* _Extracted data_
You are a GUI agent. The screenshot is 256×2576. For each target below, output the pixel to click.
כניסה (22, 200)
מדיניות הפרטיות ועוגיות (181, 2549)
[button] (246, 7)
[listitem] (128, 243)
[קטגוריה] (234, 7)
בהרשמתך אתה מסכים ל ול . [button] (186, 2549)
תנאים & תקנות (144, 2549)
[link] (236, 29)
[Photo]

...

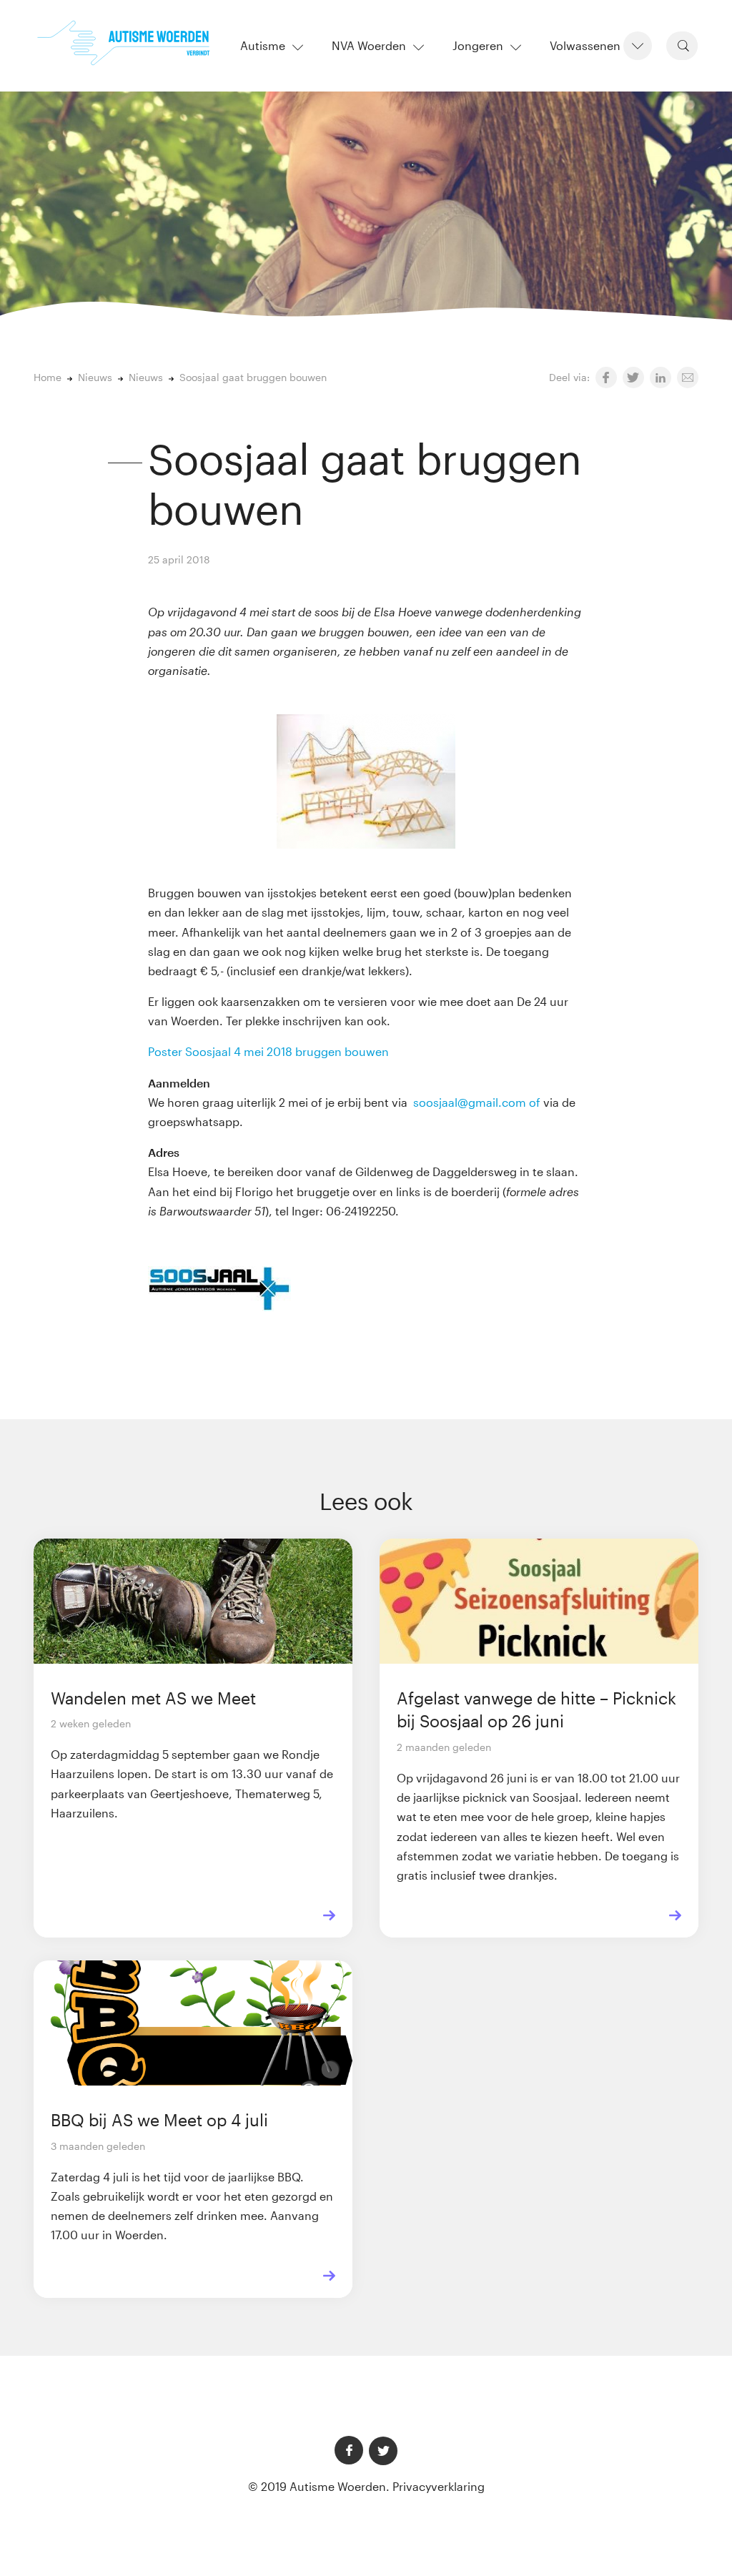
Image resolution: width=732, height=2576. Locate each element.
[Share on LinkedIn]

==

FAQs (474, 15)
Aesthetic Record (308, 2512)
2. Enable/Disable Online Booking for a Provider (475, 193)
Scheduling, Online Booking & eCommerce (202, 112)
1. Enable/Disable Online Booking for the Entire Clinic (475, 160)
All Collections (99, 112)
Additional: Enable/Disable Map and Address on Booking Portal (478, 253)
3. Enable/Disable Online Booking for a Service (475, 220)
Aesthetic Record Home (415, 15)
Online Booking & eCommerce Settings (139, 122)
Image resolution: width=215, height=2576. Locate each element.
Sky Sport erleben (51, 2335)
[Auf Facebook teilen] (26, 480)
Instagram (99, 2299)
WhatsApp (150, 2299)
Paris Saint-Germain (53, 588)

* _What is needed_
Everything from the line with "FAQs (474, 15)" through the line with "Image resolution: width=215, height=2576." should be written out exactly as it appears above, end lines included, and nothing outside that range.

* _Written response_
FAQs (474, 15)
Aesthetic Record (308, 2512)
2. Enable/Disable Online Booking for a Provider (475, 193)
Scheduling, Online Booking & eCommerce (202, 112)
1. Enable/Disable Online Booking for the Entire Clinic (475, 160)
All Collections (99, 112)
Additional: Enable/Disable Map and Address on Booking Portal (478, 253)
3. Enable/Disable Online Booking for a Service (475, 220)
Aesthetic Record Home (415, 15)
Online Booking & eCommerce Settings (139, 122)
Image resolution: width=215, height=2576. Locate each element.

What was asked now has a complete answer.